ASSIGNMENT
Could you retype exactly the lines running from the line with "[Enlace del icono de la cuenta] (242, 65)" to the end of the data, both included, and nothing else?

Saved entries
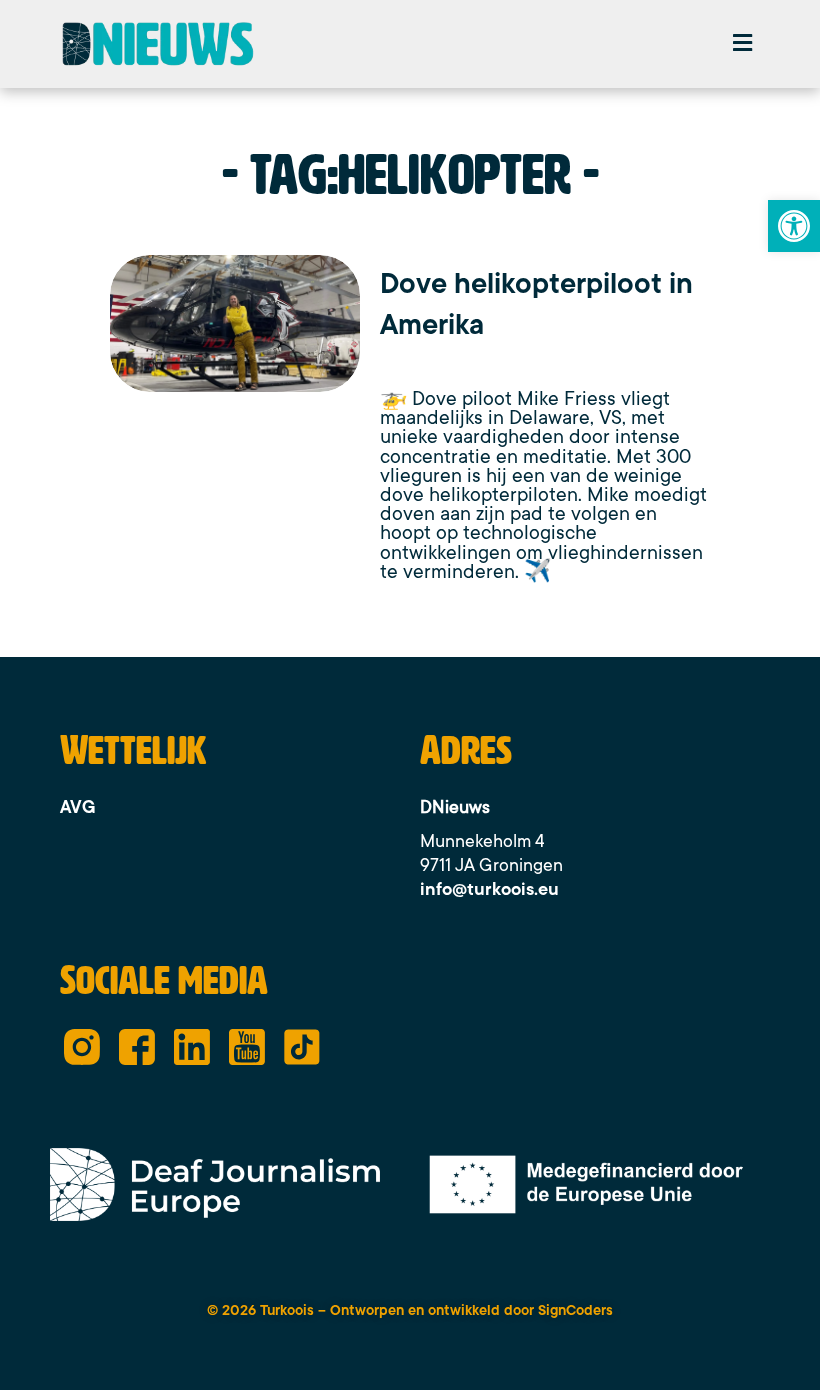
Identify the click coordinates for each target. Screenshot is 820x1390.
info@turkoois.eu (489, 889)
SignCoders (575, 1310)
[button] (743, 43)
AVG (78, 807)
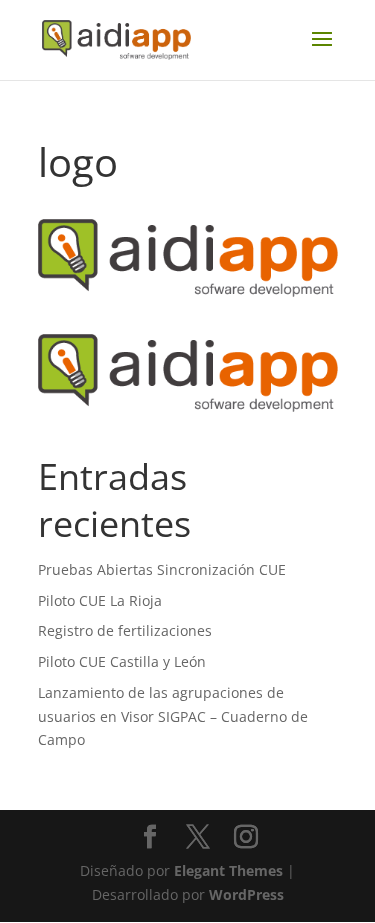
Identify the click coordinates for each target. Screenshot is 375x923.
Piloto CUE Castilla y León (122, 661)
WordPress (246, 894)
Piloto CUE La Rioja (100, 600)
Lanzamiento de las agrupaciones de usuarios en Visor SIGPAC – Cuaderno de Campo (173, 716)
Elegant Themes (228, 870)
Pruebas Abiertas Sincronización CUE (162, 569)
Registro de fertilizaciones (125, 630)
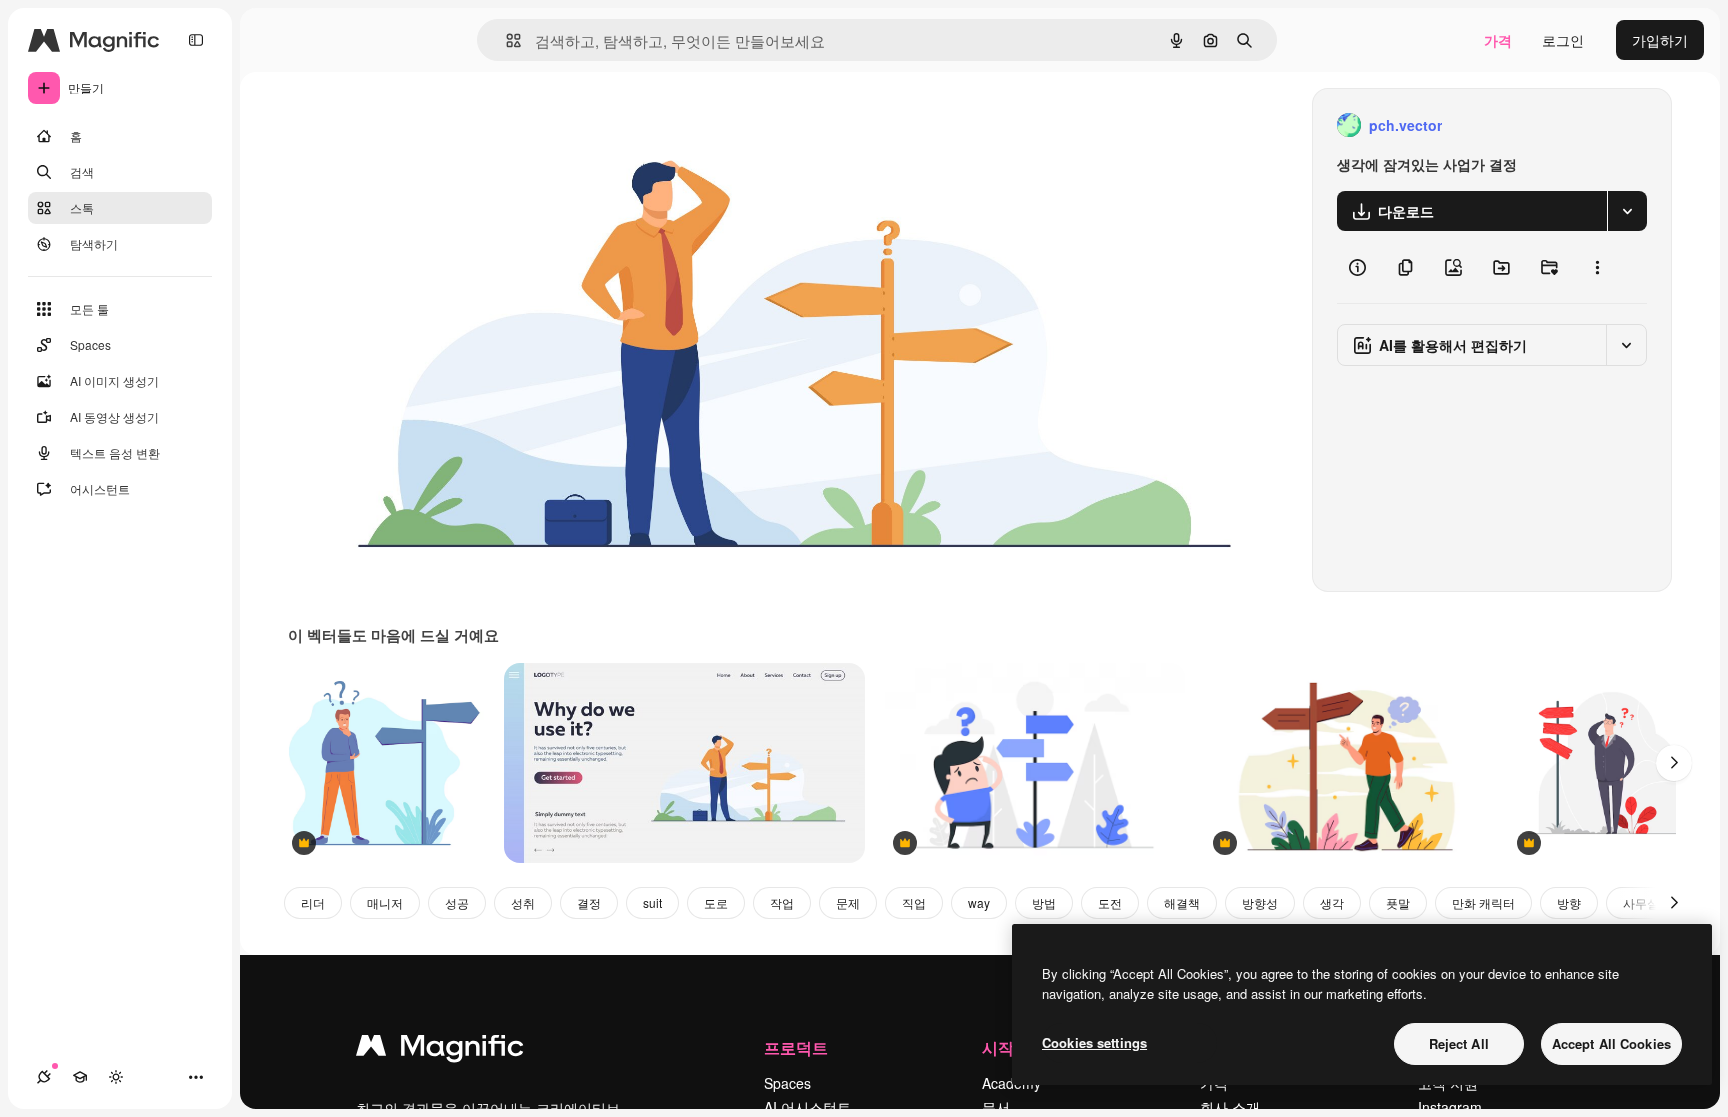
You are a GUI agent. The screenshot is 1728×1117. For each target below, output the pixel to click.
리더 (313, 902)
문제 (848, 902)
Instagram (1450, 1107)
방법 (1044, 902)
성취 (523, 902)
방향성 (1260, 902)
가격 (1498, 40)
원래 (403, 125)
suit (652, 902)
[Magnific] (440, 1050)
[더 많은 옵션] (1597, 267)
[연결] (44, 1077)
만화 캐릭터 (1483, 902)
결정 (589, 902)
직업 (914, 902)
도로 (716, 902)
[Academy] (80, 1077)
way (979, 902)
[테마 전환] (116, 1077)
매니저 (385, 902)
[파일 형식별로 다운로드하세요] (1627, 211)
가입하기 (1660, 40)
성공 (457, 902)
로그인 (1563, 40)
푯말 (1398, 902)
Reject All (1459, 1043)
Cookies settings (1094, 1042)
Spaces (787, 1083)
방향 (1569, 902)
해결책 (1182, 902)
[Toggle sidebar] (196, 40)
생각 (1332, 902)
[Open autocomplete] (505, 40)
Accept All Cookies (1611, 1043)
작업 (782, 902)
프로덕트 (796, 1047)
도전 (1110, 902)
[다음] (1674, 763)
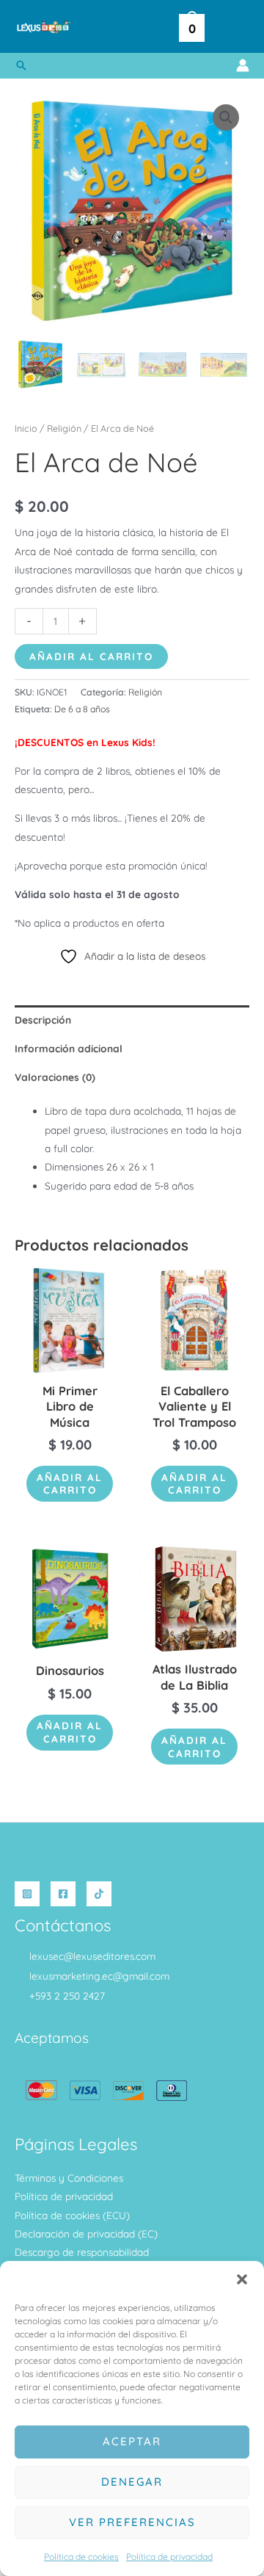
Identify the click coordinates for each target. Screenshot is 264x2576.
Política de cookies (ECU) (72, 2215)
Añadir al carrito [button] (70, 1484)
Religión (64, 428)
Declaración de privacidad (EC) (86, 2233)
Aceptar (132, 2441)
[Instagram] (27, 1893)
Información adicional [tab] (68, 1048)
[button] (242, 2279)
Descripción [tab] (43, 1019)
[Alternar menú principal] (234, 27)
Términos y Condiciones (69, 2177)
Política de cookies (81, 2556)
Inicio (26, 428)
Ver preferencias (132, 2522)
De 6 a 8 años (82, 708)
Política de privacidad (169, 2556)
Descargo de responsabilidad (82, 2252)
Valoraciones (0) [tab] (55, 1077)
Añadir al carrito (91, 656)
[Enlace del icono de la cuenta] (242, 65)
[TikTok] (99, 1893)
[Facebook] (63, 1893)
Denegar (132, 2482)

OUTPUT FOR THIS TASK
[Enlace del icono de la cuenta] (242, 65)
[TikTok] (99, 1893)
[Facebook] (63, 1893)
Denegar (132, 2482)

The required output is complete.